▶ _TASK STATEMENT_
Set down, exactly, every line from the top of the listing through the one holding "Image resolution: width=1366".

▶ _ENTRIES SUPPLIED_
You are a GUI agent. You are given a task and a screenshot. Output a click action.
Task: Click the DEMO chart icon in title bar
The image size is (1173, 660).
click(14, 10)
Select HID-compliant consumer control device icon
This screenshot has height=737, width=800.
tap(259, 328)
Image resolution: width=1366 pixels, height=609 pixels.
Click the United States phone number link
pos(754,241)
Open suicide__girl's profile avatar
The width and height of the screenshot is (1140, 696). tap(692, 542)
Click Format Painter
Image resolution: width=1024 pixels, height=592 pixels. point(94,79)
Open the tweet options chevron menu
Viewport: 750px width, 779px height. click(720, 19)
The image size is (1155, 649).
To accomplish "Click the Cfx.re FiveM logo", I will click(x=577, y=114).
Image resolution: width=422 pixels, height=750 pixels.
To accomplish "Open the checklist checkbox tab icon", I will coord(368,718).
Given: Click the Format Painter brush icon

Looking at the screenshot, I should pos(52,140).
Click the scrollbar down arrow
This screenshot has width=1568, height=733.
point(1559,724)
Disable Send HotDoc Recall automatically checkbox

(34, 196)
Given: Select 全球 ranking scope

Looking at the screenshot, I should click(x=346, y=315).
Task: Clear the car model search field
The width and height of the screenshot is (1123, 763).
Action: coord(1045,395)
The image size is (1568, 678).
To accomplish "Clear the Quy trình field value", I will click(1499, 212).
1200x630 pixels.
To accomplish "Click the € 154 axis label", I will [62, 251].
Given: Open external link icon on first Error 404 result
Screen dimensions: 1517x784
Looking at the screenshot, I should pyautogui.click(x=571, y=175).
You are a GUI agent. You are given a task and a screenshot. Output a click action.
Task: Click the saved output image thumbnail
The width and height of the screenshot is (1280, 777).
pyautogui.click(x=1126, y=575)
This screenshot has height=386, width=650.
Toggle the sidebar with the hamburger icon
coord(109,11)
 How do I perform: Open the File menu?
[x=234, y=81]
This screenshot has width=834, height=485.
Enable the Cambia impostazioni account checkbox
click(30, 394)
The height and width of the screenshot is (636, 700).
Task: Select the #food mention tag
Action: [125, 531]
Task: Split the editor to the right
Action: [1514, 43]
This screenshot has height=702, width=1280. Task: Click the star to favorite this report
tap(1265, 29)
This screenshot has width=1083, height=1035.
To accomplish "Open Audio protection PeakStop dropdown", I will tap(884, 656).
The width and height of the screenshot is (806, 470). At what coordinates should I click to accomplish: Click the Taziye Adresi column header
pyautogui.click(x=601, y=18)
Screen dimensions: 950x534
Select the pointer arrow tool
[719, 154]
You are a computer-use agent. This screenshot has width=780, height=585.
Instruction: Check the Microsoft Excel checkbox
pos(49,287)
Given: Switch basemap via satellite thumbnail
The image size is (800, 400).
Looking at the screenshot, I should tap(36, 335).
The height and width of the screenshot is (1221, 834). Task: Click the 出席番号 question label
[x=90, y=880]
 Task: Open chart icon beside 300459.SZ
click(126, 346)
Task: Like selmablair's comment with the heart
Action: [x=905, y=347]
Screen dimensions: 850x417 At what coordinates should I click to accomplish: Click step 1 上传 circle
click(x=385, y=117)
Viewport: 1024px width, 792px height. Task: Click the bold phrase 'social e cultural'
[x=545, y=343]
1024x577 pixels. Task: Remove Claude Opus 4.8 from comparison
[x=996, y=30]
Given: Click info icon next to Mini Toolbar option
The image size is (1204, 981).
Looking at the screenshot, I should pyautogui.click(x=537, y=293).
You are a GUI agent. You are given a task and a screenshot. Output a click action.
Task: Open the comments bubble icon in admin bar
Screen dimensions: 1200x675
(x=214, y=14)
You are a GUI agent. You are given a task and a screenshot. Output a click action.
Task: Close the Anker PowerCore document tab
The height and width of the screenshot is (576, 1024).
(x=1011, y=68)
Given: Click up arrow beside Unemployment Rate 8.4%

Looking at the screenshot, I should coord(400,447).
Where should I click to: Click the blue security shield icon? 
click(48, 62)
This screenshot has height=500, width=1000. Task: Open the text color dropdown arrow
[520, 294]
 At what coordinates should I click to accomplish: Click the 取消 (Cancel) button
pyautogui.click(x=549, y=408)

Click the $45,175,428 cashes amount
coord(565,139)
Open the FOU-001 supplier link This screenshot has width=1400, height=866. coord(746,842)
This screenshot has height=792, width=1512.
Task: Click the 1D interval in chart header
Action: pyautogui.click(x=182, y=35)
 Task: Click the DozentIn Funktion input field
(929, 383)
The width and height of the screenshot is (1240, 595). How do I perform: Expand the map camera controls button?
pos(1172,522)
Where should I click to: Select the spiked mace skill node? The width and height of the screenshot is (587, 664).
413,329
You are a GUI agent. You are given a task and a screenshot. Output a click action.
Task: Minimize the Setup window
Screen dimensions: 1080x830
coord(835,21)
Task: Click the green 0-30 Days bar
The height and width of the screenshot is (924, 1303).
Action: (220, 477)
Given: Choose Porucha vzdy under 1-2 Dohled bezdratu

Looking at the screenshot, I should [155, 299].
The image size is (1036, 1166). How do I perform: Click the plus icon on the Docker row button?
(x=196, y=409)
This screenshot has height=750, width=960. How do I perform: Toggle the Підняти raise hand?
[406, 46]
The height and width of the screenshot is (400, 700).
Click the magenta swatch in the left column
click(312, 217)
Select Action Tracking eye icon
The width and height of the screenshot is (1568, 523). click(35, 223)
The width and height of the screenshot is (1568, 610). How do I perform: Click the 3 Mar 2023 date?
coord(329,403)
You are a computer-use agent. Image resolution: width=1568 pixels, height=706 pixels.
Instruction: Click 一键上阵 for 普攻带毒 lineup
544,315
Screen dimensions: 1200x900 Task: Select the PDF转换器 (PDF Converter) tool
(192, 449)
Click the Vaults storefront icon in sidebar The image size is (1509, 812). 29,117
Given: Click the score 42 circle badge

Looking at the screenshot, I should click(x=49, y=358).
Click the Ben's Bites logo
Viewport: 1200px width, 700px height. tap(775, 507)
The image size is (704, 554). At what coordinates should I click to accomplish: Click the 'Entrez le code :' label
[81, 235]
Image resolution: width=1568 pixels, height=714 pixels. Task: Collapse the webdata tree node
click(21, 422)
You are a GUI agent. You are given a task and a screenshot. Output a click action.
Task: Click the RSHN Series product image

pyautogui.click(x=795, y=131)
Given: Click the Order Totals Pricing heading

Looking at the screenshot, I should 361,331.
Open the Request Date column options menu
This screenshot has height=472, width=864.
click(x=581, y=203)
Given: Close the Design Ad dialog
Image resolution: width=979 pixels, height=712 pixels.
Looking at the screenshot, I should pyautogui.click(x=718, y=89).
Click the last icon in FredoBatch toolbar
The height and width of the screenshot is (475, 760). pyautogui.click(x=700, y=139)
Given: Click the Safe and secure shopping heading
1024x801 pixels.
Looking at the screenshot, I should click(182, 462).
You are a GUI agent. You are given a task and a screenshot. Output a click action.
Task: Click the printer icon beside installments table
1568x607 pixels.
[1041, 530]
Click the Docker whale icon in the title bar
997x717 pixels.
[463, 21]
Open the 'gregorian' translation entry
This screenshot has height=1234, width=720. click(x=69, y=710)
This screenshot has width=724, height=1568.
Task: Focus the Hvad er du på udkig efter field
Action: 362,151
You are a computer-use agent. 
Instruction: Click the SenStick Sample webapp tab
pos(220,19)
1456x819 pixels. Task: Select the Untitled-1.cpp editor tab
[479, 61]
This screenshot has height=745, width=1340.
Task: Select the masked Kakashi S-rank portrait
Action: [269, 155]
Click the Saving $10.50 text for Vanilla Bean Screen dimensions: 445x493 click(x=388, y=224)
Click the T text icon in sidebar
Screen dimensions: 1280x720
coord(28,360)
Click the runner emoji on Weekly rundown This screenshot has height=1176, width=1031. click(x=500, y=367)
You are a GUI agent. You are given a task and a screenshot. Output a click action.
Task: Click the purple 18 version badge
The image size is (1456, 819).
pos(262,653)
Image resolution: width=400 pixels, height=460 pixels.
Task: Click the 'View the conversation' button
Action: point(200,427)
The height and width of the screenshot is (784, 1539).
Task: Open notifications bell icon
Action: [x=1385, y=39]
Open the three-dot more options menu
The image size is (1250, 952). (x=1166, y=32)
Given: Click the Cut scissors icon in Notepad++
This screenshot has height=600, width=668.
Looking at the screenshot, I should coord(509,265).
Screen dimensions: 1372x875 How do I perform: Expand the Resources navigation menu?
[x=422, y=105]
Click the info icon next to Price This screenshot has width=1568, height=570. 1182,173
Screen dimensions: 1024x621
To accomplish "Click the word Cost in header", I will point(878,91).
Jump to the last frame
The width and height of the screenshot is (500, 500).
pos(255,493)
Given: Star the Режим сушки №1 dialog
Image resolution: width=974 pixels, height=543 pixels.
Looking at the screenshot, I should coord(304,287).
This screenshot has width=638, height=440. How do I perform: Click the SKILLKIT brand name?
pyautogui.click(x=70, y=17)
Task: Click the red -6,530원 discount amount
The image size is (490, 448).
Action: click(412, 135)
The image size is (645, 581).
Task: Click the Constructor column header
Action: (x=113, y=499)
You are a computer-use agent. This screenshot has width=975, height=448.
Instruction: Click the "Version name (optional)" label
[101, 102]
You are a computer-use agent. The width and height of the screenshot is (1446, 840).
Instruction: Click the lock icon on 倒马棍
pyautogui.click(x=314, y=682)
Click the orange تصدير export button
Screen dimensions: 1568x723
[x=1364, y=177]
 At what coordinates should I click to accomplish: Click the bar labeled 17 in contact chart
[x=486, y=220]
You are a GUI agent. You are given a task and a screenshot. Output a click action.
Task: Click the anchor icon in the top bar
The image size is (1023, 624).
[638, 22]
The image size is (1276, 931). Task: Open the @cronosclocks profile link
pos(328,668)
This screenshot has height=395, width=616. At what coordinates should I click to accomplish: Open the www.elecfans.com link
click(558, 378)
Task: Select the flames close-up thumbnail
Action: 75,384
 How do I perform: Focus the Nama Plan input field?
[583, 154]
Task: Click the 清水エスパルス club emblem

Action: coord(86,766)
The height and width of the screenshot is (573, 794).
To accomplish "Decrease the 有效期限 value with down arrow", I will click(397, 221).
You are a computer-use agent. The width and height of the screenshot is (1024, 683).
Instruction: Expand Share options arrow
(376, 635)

▶ _SOLVED EXERCISE_
You are a GUI agent. You are given a task and a screenshot. Output a click action.
Task: Click the DEMO chart icon in title bar
The image size is (1173, 660).
click(14, 10)
Select HID-compliant consumer control device icon
This screenshot has height=737, width=800.
tap(259, 328)
Image resolution: width=1366 pixels, height=609 pixels.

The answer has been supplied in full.